- 要件: 以下の資料の各行をそれぞれ一つの文字列とし、空行を除いたJSONの文字列リストとして並べてください。

+ + +

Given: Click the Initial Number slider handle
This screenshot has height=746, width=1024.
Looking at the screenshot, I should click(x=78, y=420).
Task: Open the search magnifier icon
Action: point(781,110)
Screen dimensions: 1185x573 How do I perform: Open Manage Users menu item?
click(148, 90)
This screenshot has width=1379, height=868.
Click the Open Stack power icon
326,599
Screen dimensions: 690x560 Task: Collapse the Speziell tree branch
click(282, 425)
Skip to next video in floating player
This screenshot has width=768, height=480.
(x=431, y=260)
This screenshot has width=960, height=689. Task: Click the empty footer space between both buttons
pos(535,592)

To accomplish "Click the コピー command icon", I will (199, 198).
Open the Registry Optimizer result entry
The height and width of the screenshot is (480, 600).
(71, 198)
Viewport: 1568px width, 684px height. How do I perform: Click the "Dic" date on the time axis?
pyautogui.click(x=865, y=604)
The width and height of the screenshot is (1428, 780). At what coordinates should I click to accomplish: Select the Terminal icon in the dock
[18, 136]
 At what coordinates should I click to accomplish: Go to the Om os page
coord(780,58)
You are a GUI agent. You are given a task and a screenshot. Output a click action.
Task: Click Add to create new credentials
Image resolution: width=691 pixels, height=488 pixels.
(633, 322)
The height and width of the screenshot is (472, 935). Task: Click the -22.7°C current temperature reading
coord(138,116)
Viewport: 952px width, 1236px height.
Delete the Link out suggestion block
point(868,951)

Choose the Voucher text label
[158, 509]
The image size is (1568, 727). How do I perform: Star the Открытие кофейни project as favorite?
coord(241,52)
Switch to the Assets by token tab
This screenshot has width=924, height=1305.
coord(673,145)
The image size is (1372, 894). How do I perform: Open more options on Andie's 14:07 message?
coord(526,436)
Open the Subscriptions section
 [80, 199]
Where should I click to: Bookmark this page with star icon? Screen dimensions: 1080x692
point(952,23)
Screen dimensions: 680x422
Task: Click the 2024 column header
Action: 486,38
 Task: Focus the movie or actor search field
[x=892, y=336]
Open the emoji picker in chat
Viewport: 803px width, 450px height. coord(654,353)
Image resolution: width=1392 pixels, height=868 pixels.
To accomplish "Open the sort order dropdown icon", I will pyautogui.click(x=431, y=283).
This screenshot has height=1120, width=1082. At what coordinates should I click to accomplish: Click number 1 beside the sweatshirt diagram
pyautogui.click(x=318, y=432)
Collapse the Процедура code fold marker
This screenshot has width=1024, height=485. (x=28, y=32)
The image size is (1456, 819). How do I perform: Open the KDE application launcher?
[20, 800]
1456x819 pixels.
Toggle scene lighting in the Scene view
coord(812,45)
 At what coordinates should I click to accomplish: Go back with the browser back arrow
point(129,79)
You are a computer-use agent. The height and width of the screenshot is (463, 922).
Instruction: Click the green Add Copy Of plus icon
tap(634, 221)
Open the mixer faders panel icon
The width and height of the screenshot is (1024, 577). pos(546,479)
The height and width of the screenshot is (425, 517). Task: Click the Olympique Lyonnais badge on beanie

+ + +

- 正しい出力:
[
  "Given: Click the Initial Number slider handle",
  "This screenshot has height=746, width=1024.",
  "Looking at the screenshot, I should click(x=78, y=420).",
  "Task: Open the search magnifier icon",
  "Action: point(781,110)",
  "Screen dimensions: 1185x573 How do I perform: Open Manage Users menu item?",
  "click(148, 90)",
  "This screenshot has width=1379, height=868.",
  "Click the Open Stack power icon",
  "326,599",
  "Screen dimensions: 690x560 Task: Collapse the Speziell tree branch",
  "click(282, 425)",
  "Skip to next video in floating player",
  "This screenshot has width=768, height=480.",
  "(x=431, y=260)",
  "This screenshot has width=960, height=689. Task: Click the empty footer space between both buttons",
  "pos(535,592)",
  "To accomplish \"Click the コピー command icon\", I will (199, 198).",
  "Open the Registry Optimizer result entry",
  "The height and width of the screenshot is (480, 600).",
  "(71, 198)",
  "Viewport: 1568px width, 684px height. How do I perform: Click the \"Dic\" date on the time axis?",
  "pyautogui.click(x=865, y=604)",
  "The width and height of the screenshot is (1428, 780). At what coordinates should I click to accomplish: Select the Terminal icon in the dock",
  "[18, 136]",
  " At what coordinates should I click to accomplish: Go to the Om os page",
  "coord(780,58)",
  "You are a GUI agent. You are given a task and a screenshot. Output a click action.",
  "Task: Click Add to create new credentials",
  "Image resolution: width=691 pixels, height=488 pixels.",
  "(633, 322)",
  "The height and width of the screenshot is (472, 935). Task: Click the -22.7°C current temperature reading",
  "coord(138,116)",
  "Viewport: 952px width, 1236px height.",
  "Delete the Link out suggestion block",
  "point(868,951)",
  "Choose the Voucher text label",
  "[158, 509]",
  "The image size is (1568, 727). How do I perform: Star the Открытие кофейни project as favorite?",
  "coord(241,52)",
  "Switch to the Assets by token tab",
  "This screenshot has width=924, height=1305.",
  "coord(673,145)",
  "The image size is (1372, 894). How do I perform: Open more options on Andie's 14:07 message?",
  "coord(526,436)",
  "Open the Subscriptions section",
  " [80, 199]",
  "Where should I click to: Bookmark this page with star icon? Screen dimensions: 1080x692",
  "point(952,23)",
  "Screen dimensions: 680x422",
  "Task: Click the 2024 column header",
  "Action: 486,38",
  " Task: Focus the movie or actor search field",
  "[x=892, y=336]",
  "Open the emoji picker in chat",
  "Viewport: 803px width, 450px height. coord(654,353)",
  "Image resolution: width=1392 pixels, height=868 pixels.",
  "To accomplish \"Open the sort order dropdown icon\", I will pyautogui.click(x=431, y=283).",
  "This screenshot has height=1120, width=1082. At what coordinates should I click to accomplish: Click number 1 beside the sweatshirt diagram",
  "pyautogui.click(x=318, y=432)",
  "Collapse the Процедура code fold marker",
  "This screenshot has width=1024, height=485. (x=28, y=32)",
  "The image size is (1456, 819). How do I perform: Open the KDE application launcher?",
  "[20, 800]",
  "1456x819 pixels.",
  "Toggle scene lighting in the Scene view",
  "coord(812,45)",
  " At what coordinates should I click to accomplish: Go back with the browser back arrow",
  "point(129,79)",
  "You are a computer-use agent. The height and width of the screenshot is (463, 922).",
  "Instruction: Click the green Add Copy Of plus icon",
  "tap(634, 221)",
  "Open the mixer faders panel icon",
  "The width and height of the screenshot is (1024, 577). pos(546,479)",
  "The height and width of the screenshot is (425, 517). Task: Click the Olympique Lyonnais badge on beanie"
]